A ‘bread and circuses’ budget
New Delhi (AsiaNews) – India’s federal budget for 2008-2009 takes on a populist tinge with the government trying to please everyone, offering “bread and circuses” as the May 2009 elections loom on the horizon. Fr S Nithiya, executive secretary of the National Commission for Justice, Peace and Development of the Bishops’ Conference of India, talks to AsiaNews about the government spending estimates Union Finance Minister P Chidambaram presented last Friday.
In the document virtually every segment of society gets some goodies, from small farmers to the middle class to trade and industry. The budget estimates include price controls on food, measures to tackled inflation and infrastructural investment in the countryside and highway construction.
Loans contracted before 31 March 2007 by farmers with less than two hectares of land will be cancelled, a write-off that will cost 600 billion rupees (US$ 15 billion).
The “sixty thousand crores (600 billion) waiver is just a populist move,” said Father Nithiya. “Who will bear the burden?” he asked. Especially since “taxes too have not been increased for the coming year with a view to the next general elections.” It can only mean “increased taxation in the future” whilst the “immediate beneficiaries” of this scheme will be “the banking institutions who shelled out loans to farmers” in the first place.
Real help for farmers should focus instead on reducing the causes of their poverty, like high fertiliser prices and the lack of water for drinking and irrigation.
“Focusing on loans only shifts responsibility for farmers’ plight and hides questions about the high suicide rate (see AsiaNews, 26 February 2008) among them,” he said.
For the clergyman the loan cancellation plan is a throwback to Ancient Rome when emperors gave the plebes panem et circenses, bread and circuses, to keep them distracted from their daily hardships.
“No positive long term help is extended to farmers,” Father Nithiya said. “Debts are cancelled removing the immediate burden” for short-term electoral goals,” but “it will not prevent future suicides.”
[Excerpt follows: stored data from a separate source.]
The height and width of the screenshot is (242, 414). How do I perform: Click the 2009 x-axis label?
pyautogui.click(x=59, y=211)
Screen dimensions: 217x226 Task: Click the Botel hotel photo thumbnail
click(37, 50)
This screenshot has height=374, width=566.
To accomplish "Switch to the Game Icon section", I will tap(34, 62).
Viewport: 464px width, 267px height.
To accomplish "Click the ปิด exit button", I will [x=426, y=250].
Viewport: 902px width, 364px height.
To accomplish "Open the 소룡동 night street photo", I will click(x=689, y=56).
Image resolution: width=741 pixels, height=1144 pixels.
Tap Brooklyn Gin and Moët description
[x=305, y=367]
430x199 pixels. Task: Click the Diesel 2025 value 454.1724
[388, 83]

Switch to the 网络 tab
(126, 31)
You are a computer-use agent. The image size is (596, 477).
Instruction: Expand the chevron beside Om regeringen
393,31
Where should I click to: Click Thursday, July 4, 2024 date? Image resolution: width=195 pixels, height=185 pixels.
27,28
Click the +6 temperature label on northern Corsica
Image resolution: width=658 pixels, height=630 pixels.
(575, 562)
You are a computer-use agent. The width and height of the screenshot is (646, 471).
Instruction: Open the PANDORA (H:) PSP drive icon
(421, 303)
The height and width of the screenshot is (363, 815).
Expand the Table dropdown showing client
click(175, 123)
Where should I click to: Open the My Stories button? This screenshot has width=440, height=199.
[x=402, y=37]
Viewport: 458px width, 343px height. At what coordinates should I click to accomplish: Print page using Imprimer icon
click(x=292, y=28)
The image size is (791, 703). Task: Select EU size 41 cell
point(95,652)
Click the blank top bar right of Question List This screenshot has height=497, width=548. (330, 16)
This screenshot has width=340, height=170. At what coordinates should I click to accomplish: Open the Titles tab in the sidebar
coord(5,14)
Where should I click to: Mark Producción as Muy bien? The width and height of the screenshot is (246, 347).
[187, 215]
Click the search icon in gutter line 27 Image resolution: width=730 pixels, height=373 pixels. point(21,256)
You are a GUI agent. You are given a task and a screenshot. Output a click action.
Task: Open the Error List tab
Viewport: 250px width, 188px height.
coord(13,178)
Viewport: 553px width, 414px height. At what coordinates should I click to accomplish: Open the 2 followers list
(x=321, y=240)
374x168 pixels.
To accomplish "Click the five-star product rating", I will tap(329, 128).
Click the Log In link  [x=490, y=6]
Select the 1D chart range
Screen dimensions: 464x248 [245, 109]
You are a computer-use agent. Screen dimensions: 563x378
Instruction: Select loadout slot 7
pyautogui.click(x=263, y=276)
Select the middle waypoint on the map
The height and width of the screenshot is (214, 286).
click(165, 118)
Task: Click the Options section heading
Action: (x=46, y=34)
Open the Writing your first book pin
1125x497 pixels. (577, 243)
“Economic reforms have opened Indian farmers to global competition and given them access to expensive and promising biotechnology, but they have not necessarily opened the way to higher prices, bank loans, irrigation or insurance against pests and rain; all part to an effective rural development policy,” he explained.
Instead farmers are paying the price of policy that has favoured industry, which has caused serious pollution problems, especially in the country’s waterways.
“In many farming regions there is no drinking water and many wells have run dry,” he said. And “more and more poor people are starving to death.”
For Father Nithiya, “globalisation, the policies of the World Trade Organisation and government neglect have had a devastating impact on farmers” who only have land to support their families.
“It is necessary to improve health care for the poor and rural communities, but there are not enough medical facilities in the countryside. In some cases patients are dying on the way to the hospital.”
“For the Indian Church this budget is not friendly to the poor or to rural communities—waiving loan debts is not a solution. What are needed are infrastructures that allow rural people to lead a dignified life with pride and dignity.”